Cada paciente da UTI tem atenção de vários profissionais. A começar com os médicos, técnicos de enfermagem, enfermeiros. Até chegar a nutricionistas, psicólogos, fisioterapeutas, laboratoristas e zeladores. Sim, zeladores. São eles os responsáveis pela constante higienização de todo o setor. Principalmente, nos casos de óbitos. Praticam uma sistemática de desinfecção por nove vezes. Trabalho árduo, mas necessário. Uma delas é Viviane Rodrigues. Há dez meses trabalha na UTI. E, quando recebeu a proposta de emprego, jamais teve medo. “Fazemos com muito carinho. Temos uma função importante aqui”, disse.
Os profissionais fazem até mais do que devem. Muitas vezes, confortam os pacientes. De uma certa forma, diminuem a solidão. Em outras, fazem chamadas de vídeo através do celular. Tudo, para aproximá-los da família. Mas eles também são paparicados. Muitas são as cartinhas recebidas por crianças da região. Uma a uma, foram colocadas na parede. Dão forças e se referem a turma, como heróis.
Não existem relatórios sobre o tempo médio de internação na UTI. Cada caso é um caso. Organismos reagem de maneiras diferentes. Mas, até ontem, um senhor já completava dois meses ali. E a dedicação dos profissionais, não parava. De repente surge um apelo: “Fala que a gente é bonito”, brinca um enfermeiro, já fora da UTI, ao repórter. Mesmo entranhado no computador, tirou um segundo para descontrair. E como isso faz bem a turma.
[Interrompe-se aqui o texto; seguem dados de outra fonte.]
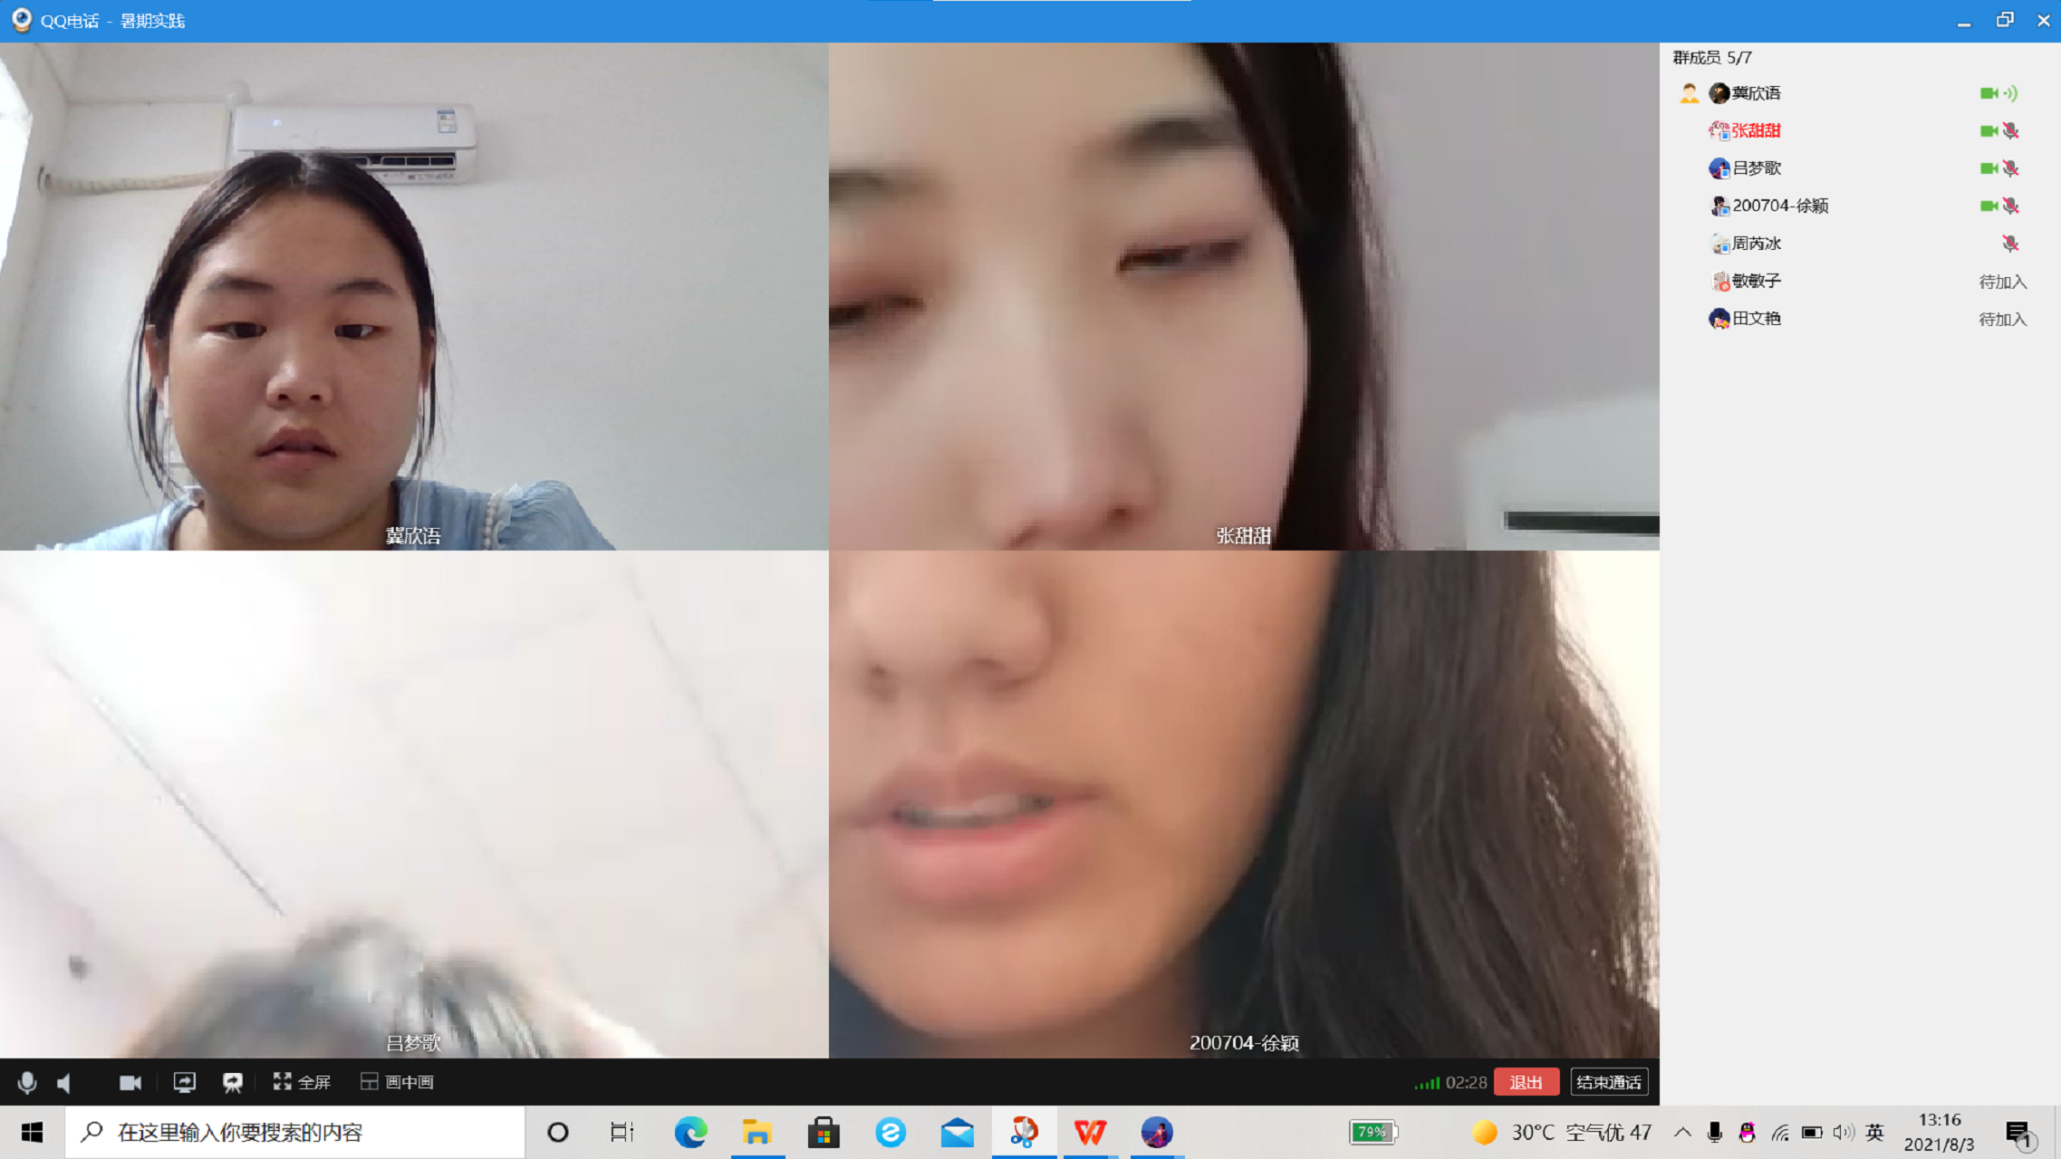This screenshot has height=1159, width=2061.
Task: Click the camera icon beside 200704-徐颖
Action: 1989,206
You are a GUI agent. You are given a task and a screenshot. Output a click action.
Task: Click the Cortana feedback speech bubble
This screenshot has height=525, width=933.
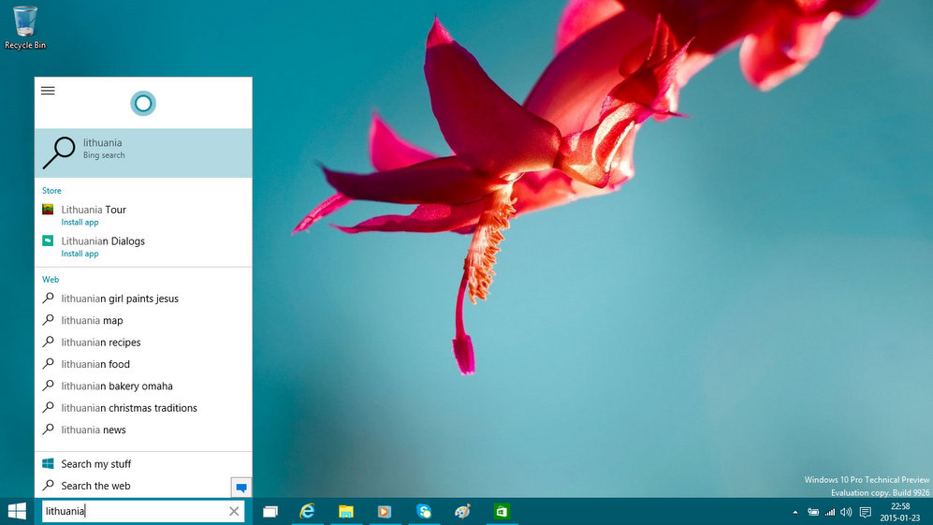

Embora concentrados, é visível o ânimo e a determinação. Assim como as críticas à população. “Se todos pudessem ver o que se passa aqui, certamente, as pessoas iriam se cuidar mais”, disse um técnico. Para ele, sem conscientização, a guerra demorará a ser vencida.
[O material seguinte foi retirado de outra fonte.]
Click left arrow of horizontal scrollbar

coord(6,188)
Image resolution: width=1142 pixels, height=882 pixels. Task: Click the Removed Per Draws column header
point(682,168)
Uma outra voz questionadora surge baixinha: “Você já imaginou parar aqui. É muito triste né”? Além do sofrimento das vítimas, os que vão a óbito morrem sem a presença da família. Uma ida sem compaixão. Sem despedidas. A contar, com um enterro cruel. Com caixão lacrado. Sem chances para uma última lembrança. Uma médica definiu a situação: “O vírus é bastante estrategista. Permanece sete dias sem se manifestar. Mas quando se vê, já é tarde demais. Outros contágios foram feitos. Para piorar, quando surge a vacina, ele se transforma. Temos que nos cuidar ao máximo”, disse. Em tempo, fica a pergunta: quantas camas mais da UTI serão utilizadas?
NOSSA REALIDADE
“Temos que nos manter focados em prestar o melhor atendimento aos nossos pacientes. Cada vitória é alento ao coração. Somos preparados para salvar vidas. A carga é pesada e não gostamos de perder pacientes. Mas, infelizmente, perdemos. Porém, sempre podemos confortar e acalentar o coração dos familiares. O nosso psicológico precisa se manter firme. No entanto, com fé e a graça de Deus, venceremos essa e muitas outras batalhas que virão. Tenho muito orgulho do trabalho e da equipe que temos na Santa Casa”, enfatizou Wanderlister Duque Tavares, cirurgião geral e médico plantonista da UTI Covid do Hospital Santa Casa.
*Os nomes dos pacientes são fictícios, em respeito às suas privacidades e a ética do hospital.